Tatian nodded slowly.
“And I’m sorry,” Warreven said again, “that I dragged you into it. I didn’t mean to do that. Out of everything, I didn’t mean to do that.”
Tatian looked at 3im, still in black from the night before, black hair wild, the bruises still very evident on 3er face beneath the dark bandage. He could see the shadow of the spirit in 3im, could see, too, the advocate he had run into at the courthouse. Behind 3im, light gleamed around the edges of the shutters, and he was reminded again of the people camped in the EHB court- yards. He still wasn’t sure it was right to leave them without a leader, was equally sure it was wrong for Warreven to stay if 3e didn’t know what 3e was doing. To stay was a man’s solution, in the stereotypes he had grown up with, to stay and fight. Maybe Warreven’s way, the herm’s way, to retreat to try again, would work better, this time, in this place.
“It’s all right,” he said. “You were right. That’s all there is to it, really. It didn’t work—it was the wrong time or something. But you’re still right.”
“I’ll cling to that thought,” Warreven answered, but the twist of 3er swollen mouth was almost good-humored. Tatian smiled back, and went to the media center to begin arranging his own departure.

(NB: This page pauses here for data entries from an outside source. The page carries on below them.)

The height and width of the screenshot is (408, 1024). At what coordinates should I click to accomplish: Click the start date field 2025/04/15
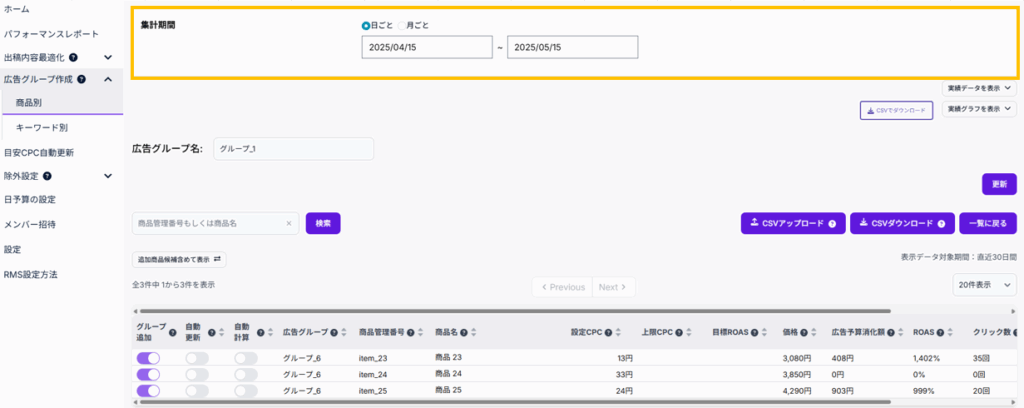point(424,47)
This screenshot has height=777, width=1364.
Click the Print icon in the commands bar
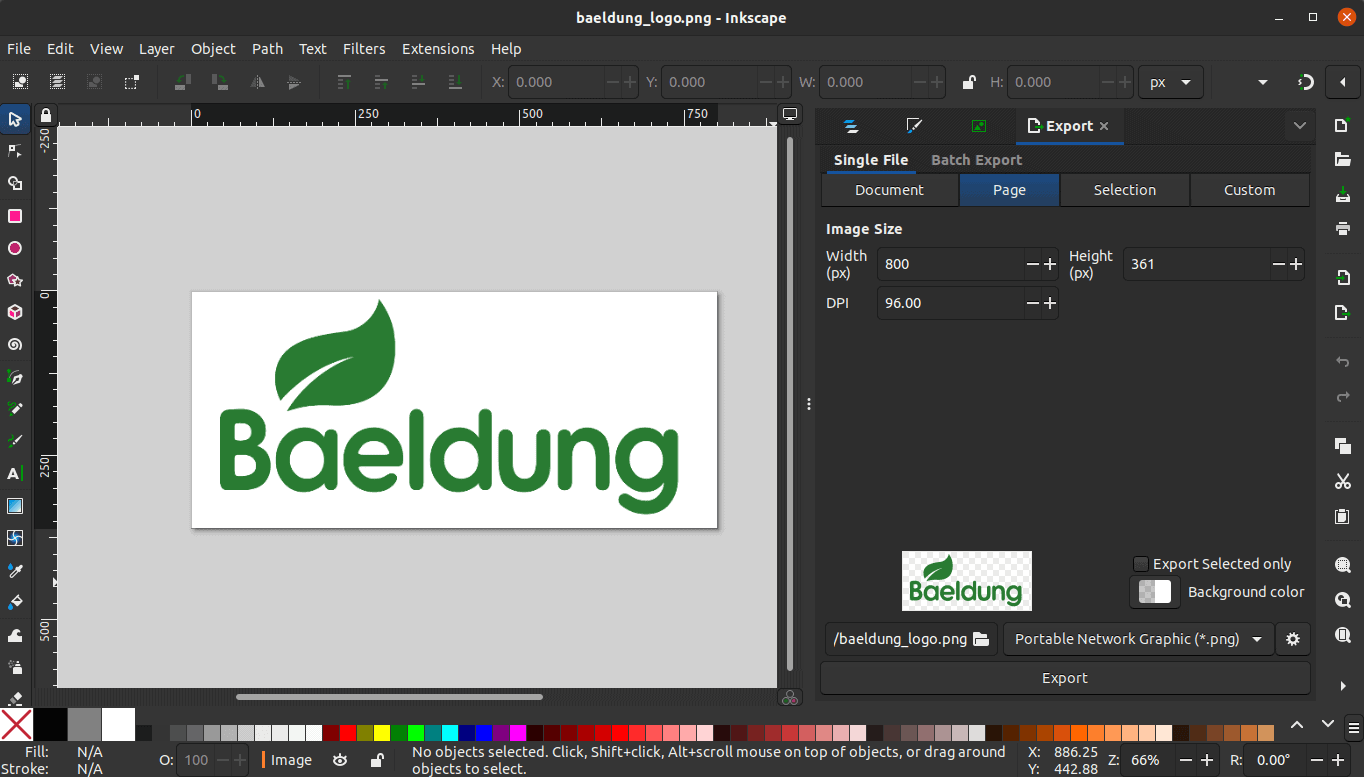pyautogui.click(x=1343, y=229)
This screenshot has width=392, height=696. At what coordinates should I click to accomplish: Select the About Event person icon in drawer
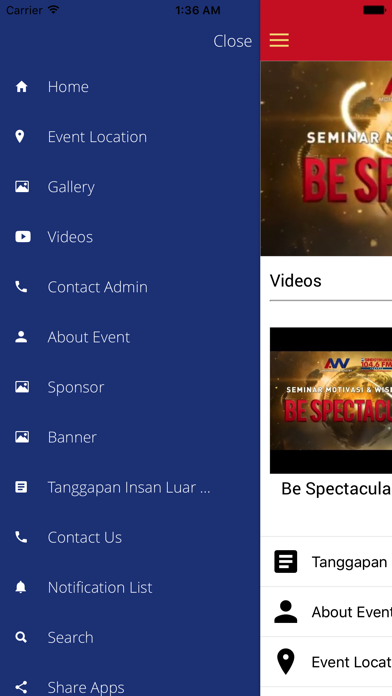point(21,337)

They left for the starport in the first of the pharmaceuticals’ convoys, crammed into the cargo compartment of a six-wheeled triphibian along with a man and his two children and their lug- gage, and a trio of technicians, two off-worlders, a woman and a mem, and a fem who looked at least part Haran. There were more Harans in the other vehicles, and more families: hardly surprising, Tatian thought, shifting on his hastily packed carrycase. The companies were evacuating their most vulnerable people. Warreven had thrown a shaal over 3er head and shoulders, sat hunched in the corner of the compartment where 3e could see out the tiny viewport, but Tatian could tell from the sidelong glances that the others had recognized 3im. The father frowned, looked as though he might say something, but Tatian fixed him with a glare, and he subsided. Then one of the children tugged at his arm and he bent to listen to the question.
“—Mommy coming?”
“As soon as she can finish turning over the department,” the man answered, keeping his voice soothing with an effort.